▶ Selected extract:
The Disappearing-Reappearing Particle

We now come to our experiment. Whereas the three box paradox6 presents an intriguing state – the particle reflecting the probe photon from two locations – the disappearing-reappearing particle Gedankenexperiment22 gives an even more intriguing evolution: The particle is bound to be found in mutually-exclusive boxes at different times. And here again, the prediction is for strong (projective) measurements.

The pre-selection (in fact a preparation) is.

$$|\psi (0)\rangle =\frac{1}{\sqrt{3}}(|A\rangle +i|B\rangle +|C\rangle ),.$$

and the post-selection.

$$|\phi ({t}_{f})\rangle =\frac{1}{\sqrt{3}}(-|A\rangle +i|B\rangle +|C\rangle ).$$

We further introduce a time evolution \(H=\varepsilon {\sigma }_{x}\) during \(0\le t\le {t}_{f},\) allowing the particle to move between Boxes A and B (according to this notation, σ x is the Pauli-x matrix, \(|A\rangle \equiv |\uparrow \rangle \) and \(|B\rangle \equiv |\downarrow \rangle \)). Specifically, after a period of time denoted by t2, a particle starting in A would be evenly superposed in A and B. After time t3 this particle would completely move to Box B and after time tf it would return to A with a negative phase, but then we will project its state on Eq. 9. To simulate this evolution in our proposed photonic experiment, we would later use two beam-splitters.

Surprisingly, we have three different predictions (see also22,23) for the three instants during this interval, depending on the moment \({t}_{1}\approx 0/{t}_{2}/{t}_{3}\) in which we decide to open the boxes and look for the particle:

$${{\rm{\Pi }}}_{A}({t}_{1})=1\,{\rm{or}}\,{{\rm{\Pi }}}_{C}({t}_{1})=1,\,{\rm{conditioned}}\,{\rm{on}}\,{\rm{the}}\,{\rm{choice}}\,{\rm{which}}\,{\rm{box}}\,{\rm{to}}\,{\rm{open}},$$
$${{\rm{\Pi }}}_{A}({t}_{2})=0\,{\rm{and}}\,{{\rm{\Pi }}}_{C}({t}_{2})=1,$$
$${{\rm{\Pi }}}_{B}({t}_{3})=1\,{\rm{or}}\,{{\rm{\Pi }}}_{C}({t}_{3})=1,\,{\rm{conditioned}}\,{\rm{on}}\,{\rm{the}}\,{\rm{choice}}\,{\rm{which}}\,{\rm{box}}\,{\rm{to}}\,{\rm{open}},$$

where \({{\rm{\Pi }}}_{j}\equiv |j\rangle \langle j|\) is the projection operator (in the Heisenberg picture) onto box \(j=A,B,C\). These predictions are based on the corresponding weak values which coincide with the eigenvalues of the corresponding operators, and hence also imply the counterfactual results of a projective measurement, had it been performed6.

In other words, a particle obliged by the formalism to reside in Box A at time t 1 , is also obliged, with the same certainty, to “disappear” from it at time t2, even though there is no tunneling from Boxes A and B to Box C. We note that if the values in Eqs 911 are understood as weak values, they can be all weakly measured at the same experimental run22. Here, however, we present a strong simultaneous validation of these predictions, as follows.

It is time-symmetry that obliges this prediction. Followed from past to future, this formulation gives a reasonable account: Once you have prepared the pre-selected state (8), then, if you get either (10), (11) or (12), your probability to get the post-selection (9) goes up from 11% to 33%.

▶ Dataset content:
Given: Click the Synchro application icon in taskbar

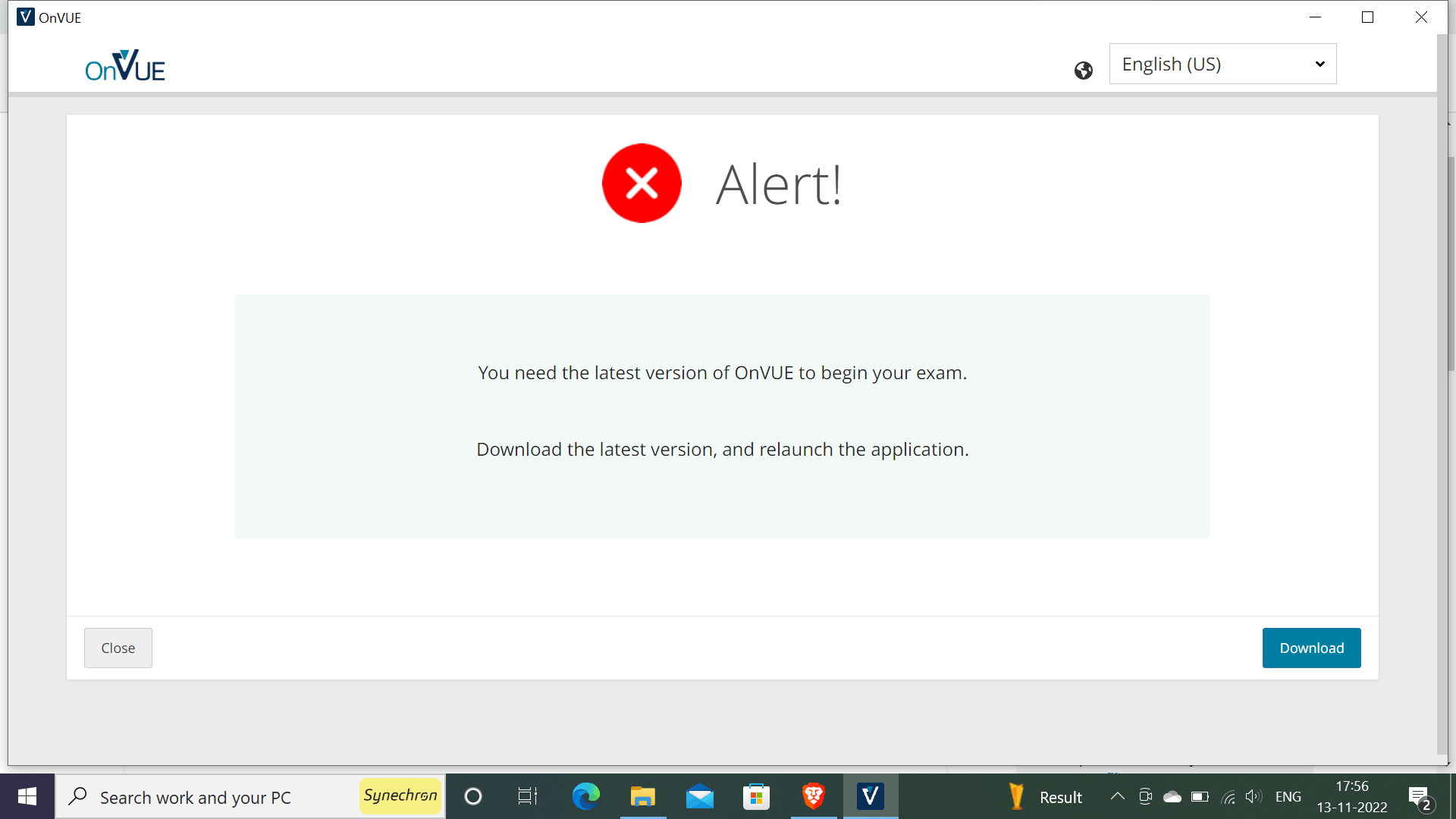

▶ Challenges:
**1.** From the disappearing-reappearing particle excerpt, echo the passage from "We now come" up to and including "strong (projective) measurements.".
**2.** Answer these questions using the disappearing-reappearing particle excerpt:
(a) What does the proposed photonic experiment use to simulate the time evolution?
(b) Between which boxes does the introduced time evolution allow the particle to move?
(c) If the result is (10), (11) or (12), the probability of getting the post-selection rises from what value to what value?

▶ Outputs:
**1.**
We now come to our experiment. Whereas the three box paradox6 presents an intriguing state – the particle reflecting the probe photon from two locations – the disappearing-reappearing particle Gedankenexperiment22 gives an even more intriguing evolution: The particle is bound to be found in mutually-exclusive boxes at different times. And here again, the prediction is for strong (projective) measurements.

**2.**
(a) Two beam-splitters.
(b) Boxes A and B.
(c) From 11% to 33%.